Di tengah geliat industri otomotif, satu pertanyaan klasik sering muncul di benak para pelaku usaha: bagaimana memastikan ketersediaan stok suku cadang yang selalu tepat, tanpa kelebihan atau kekurangan? Pertanyaan ini rupanya juga menjadi 'PR' besar bagi salah satu perusahaan otomotif ternama di wilayah Kedu, khususnya di Outlet.
"Teknologi bukan hanya milik perusahaan besar. Mahasiswa pun bisa memberi solusi konkret lewat riset dan inovasi."
Mengapa Stok Suku Cadang Selalu Jadi Masalah?
Jika Anda pernah berkunjung ke bengkel resmi, pasti akrab dengan aktivitas bongkar pasang suku cadang. Namun, di balik itu, ada tim yang bekerja keras memastikan setiap komponen tersedia. Di wilayah Kedu, tantangan utama mereka adalah tingginya permintaan, ditambah jarak yang jauh dari pusat distribusi dan absennya aplikasi stok yang bisa dipantau secara real-time.
Sampai beberapa tahun lalu, prediksi kebutuhan suku cadang masih mengandalkan 'feeling' dan pengalaman staf lama, dengan kata lain, kira-kira saja. Hasilnya, tak jarang stok menumpuk atau justru kosong di saat paling dibutuhkan.

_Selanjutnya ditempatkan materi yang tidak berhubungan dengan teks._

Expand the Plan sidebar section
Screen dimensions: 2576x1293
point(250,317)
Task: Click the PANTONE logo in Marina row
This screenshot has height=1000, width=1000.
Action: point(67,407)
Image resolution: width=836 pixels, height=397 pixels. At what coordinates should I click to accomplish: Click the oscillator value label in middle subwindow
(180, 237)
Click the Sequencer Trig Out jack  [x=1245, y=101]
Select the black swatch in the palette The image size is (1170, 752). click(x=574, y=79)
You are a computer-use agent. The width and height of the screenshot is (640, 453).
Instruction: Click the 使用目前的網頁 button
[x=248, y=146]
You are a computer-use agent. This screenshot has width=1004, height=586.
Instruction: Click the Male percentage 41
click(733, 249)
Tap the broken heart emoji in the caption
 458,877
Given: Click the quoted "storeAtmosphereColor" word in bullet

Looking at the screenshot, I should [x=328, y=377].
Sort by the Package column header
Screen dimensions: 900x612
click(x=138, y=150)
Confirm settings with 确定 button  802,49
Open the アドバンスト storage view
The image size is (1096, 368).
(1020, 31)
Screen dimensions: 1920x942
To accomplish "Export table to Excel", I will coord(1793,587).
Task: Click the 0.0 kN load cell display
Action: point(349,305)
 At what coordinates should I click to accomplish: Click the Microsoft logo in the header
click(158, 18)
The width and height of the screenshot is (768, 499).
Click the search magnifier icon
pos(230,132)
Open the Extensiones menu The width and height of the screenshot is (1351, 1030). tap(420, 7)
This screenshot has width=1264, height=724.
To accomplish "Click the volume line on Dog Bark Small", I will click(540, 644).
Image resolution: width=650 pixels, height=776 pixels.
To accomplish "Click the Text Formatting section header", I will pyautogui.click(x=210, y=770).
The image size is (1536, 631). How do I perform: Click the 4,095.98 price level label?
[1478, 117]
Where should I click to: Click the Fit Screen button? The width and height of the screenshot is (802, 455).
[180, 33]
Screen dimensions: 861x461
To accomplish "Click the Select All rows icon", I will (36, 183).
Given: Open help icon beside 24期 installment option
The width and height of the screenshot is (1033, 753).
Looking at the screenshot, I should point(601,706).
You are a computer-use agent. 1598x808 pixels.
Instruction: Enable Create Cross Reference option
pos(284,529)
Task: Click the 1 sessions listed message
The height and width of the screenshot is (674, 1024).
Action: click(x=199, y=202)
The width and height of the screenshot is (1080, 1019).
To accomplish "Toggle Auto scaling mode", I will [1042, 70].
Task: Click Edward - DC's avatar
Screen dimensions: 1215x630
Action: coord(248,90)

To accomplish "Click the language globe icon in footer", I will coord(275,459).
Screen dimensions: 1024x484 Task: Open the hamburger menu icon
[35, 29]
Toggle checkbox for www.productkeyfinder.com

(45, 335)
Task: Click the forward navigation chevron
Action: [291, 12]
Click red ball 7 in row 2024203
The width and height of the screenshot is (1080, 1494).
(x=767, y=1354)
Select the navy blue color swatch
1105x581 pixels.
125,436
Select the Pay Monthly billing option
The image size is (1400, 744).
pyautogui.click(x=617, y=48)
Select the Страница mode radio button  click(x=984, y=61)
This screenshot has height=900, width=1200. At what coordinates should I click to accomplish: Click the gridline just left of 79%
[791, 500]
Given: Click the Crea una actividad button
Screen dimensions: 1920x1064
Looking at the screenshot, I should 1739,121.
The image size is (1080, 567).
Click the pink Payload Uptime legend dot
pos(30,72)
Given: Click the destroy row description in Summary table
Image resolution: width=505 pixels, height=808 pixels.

"Seringkali, masalah klasik justru menuntut jawaban yang sederhana namun tepat sasaran."
Dari 'Feeling' ke Data: Saatnya Mengandalkan Forecasting
Permasalahan klasik inilah yang coba dijawab melalui riset yang dilakukan oleh mahasiswa Teknik Informatika UNIMMA dengan Bimbimngan Dr. Uky Yudatama, S.Si., M.Kom., M.M. Intinya, solusi modern adalah dengan memanfaatkan data penjualan dan metode forecasting alias peramalan. Salah satu teknik yang kami pakai adalah Single Moving Average (SMA), atau rata-rata bergerak sederhana. Metode ini menghitung rata-rata penjualan dalam beberapa bulan terakhir untuk memperkirakan kebutuhan bulan berikutnya. Praktis, mudah diterapkan, dan ternyata cukup akurat!
Bagaimana Prosesnya?
Langkah pertama, data penjualan 30 suku cadang terlaris di Outlet dikumpulkan dari laporan penjualan selama dua tahun. Setelah itu, kami bandingkan dua metode peramalan: metode konvensional (berbasis pengalaman) vs. metode SMA.